Ist die Bibel lediglich das Produkt menschlicher Weisheit?
FÜR viele ist die Bibel lediglich ein Buch, das weise Männer des Altertums geschrieben haben. Doch die Bibel selbst sagt dies nicht. Sie erhebt den Anspruch, ein von Gott inspiriertes Buch zu sein (2. Sam. 23:2; 2. Tim. 3:16; 2. Petr. 1:20, 21). Wenn das zutrifft, müßte sie überzeugende Beweise dafür enthalten, daß sie nicht lediglich das Produkt weiser Männer früherer Zeiten sein kann.
Gibt es solche Beweise? Enthält die Bibel ein genaueres Wissen über bestimmte Themen als andere Quellen aus alter Zeit? Ist sie frei von falschen Ansichten, die zu der Zeit vorherrschten, als die verschiedenen Teile der Bibel verfaßt wurden? Hält sie einer Untersuchung im Lichte des heutigen Wissens stand?

# [Anforderung A]
Schreiben Sie einen Teil des Lerntexts wortgetreu ab: Beginnen Sie bei den Worten „Gibt es solche“ und enden Sie nach „heutigen Wissens stand?“.
# [Anforderung B]
Welchen Anspruch erhebt die Bibel laut dem Lerntext?
# [Anforderung C]
Wie lautet dieser Satz aus dem Lerntext auf Englisch: „FÜR viele ist die Bibel lediglich ein Buch, das weise Männer des Altertums geschrieben haben.“
Die Einträge spielen hierbei keine Rolle.

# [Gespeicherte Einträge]

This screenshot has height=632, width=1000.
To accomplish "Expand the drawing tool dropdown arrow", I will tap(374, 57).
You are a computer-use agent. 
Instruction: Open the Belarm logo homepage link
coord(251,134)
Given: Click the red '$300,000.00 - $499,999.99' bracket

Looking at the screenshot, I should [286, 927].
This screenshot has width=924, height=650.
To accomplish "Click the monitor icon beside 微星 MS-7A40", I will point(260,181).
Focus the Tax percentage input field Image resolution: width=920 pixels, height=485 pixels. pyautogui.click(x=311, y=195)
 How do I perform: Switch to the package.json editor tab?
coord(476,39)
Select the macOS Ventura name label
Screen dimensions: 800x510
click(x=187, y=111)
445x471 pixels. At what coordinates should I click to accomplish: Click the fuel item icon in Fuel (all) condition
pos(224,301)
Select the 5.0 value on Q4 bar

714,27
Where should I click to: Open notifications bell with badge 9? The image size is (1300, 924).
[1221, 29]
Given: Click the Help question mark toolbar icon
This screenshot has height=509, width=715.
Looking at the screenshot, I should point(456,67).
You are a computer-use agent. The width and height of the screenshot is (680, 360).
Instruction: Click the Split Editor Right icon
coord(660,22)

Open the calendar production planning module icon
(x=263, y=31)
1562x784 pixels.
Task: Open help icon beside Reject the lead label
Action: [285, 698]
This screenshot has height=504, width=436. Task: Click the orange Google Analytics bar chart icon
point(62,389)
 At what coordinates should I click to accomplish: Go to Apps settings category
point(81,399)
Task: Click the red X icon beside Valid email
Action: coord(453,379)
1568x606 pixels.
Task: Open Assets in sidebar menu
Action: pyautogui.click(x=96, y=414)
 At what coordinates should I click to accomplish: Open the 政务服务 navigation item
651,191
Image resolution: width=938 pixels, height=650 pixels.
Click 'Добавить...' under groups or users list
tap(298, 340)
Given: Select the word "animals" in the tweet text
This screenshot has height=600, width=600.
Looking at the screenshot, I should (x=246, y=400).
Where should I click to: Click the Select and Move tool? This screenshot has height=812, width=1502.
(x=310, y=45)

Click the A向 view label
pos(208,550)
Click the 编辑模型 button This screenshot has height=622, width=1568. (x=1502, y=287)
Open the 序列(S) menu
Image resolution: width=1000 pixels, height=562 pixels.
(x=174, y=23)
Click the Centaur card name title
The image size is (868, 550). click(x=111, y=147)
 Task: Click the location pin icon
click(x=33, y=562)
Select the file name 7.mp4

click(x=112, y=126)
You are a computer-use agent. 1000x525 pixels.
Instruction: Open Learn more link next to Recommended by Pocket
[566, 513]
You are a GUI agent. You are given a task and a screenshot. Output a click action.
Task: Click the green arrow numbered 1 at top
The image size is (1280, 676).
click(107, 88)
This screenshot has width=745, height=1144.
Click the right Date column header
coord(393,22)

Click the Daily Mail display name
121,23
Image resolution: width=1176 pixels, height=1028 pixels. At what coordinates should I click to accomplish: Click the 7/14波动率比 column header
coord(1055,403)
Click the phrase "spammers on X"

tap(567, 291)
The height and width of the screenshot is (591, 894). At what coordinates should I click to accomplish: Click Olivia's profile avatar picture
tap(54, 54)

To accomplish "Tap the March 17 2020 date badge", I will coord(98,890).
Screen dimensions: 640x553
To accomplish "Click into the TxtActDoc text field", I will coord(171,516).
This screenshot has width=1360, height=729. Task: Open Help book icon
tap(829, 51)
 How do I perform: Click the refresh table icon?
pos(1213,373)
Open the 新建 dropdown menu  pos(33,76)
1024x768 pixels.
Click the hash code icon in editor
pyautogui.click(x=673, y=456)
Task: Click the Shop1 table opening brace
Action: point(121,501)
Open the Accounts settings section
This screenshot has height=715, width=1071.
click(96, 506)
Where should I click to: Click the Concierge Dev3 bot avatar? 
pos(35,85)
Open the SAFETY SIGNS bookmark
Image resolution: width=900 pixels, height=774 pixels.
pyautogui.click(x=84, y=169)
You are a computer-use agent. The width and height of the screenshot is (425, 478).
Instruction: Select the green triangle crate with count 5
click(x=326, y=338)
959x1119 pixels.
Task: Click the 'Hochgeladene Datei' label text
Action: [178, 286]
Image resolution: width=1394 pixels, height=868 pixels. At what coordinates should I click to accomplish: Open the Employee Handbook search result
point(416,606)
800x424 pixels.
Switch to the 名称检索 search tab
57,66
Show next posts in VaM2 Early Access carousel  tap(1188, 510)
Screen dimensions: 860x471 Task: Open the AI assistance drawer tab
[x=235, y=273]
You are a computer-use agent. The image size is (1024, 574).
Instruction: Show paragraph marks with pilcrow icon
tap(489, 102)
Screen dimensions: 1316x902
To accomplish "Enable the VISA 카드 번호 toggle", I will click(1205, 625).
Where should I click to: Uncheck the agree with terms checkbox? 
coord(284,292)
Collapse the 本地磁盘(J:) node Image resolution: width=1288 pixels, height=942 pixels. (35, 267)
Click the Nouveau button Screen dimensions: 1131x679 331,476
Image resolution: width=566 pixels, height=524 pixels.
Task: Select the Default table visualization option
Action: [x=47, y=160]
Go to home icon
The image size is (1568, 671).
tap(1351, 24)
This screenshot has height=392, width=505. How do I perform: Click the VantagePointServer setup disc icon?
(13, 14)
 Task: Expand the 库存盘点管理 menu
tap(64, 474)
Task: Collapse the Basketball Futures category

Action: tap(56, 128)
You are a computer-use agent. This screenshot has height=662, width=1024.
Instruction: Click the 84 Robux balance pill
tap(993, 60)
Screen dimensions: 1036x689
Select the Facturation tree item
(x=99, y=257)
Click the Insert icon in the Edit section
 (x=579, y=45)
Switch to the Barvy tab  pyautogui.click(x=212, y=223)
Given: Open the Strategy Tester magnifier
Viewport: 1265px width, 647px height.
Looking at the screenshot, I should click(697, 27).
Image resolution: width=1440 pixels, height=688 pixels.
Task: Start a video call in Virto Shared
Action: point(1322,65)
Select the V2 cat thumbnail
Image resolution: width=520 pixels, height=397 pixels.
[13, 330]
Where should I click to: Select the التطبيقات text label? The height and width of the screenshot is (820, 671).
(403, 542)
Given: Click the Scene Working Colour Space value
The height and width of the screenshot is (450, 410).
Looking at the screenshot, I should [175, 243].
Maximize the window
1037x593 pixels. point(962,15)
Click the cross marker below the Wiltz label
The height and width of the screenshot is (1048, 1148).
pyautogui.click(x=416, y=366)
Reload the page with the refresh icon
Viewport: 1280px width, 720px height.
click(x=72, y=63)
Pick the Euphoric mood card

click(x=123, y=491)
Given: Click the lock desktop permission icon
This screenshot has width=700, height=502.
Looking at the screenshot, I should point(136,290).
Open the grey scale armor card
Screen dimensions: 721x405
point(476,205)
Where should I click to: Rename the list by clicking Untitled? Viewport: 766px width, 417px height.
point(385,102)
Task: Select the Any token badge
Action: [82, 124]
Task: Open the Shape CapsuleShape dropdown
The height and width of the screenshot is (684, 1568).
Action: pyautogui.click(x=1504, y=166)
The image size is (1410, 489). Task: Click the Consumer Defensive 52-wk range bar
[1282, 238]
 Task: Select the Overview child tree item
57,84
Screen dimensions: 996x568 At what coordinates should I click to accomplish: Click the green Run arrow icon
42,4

# [Antwortbereich A]
Gibt es solche Beweise? Enthält die Bibel ein genaueres Wissen über bestimmte Themen als andere Quellen aus alter Zeit? Ist sie frei von falschen Ansichten, die zu der Zeit vorherrschten, als die verschiedenen Teile der Bibel verfaßt wurden? Hält sie einer Untersuchung im Lichte des heutigen Wissens stand?

# [Antwortbereich B]
Sie erhebt den Anspruch, ein von Gott inspiriertes Buch zu sein.

# [Antwortbereich C]
For many, the Bible is merely a book written by wise men of antiquity.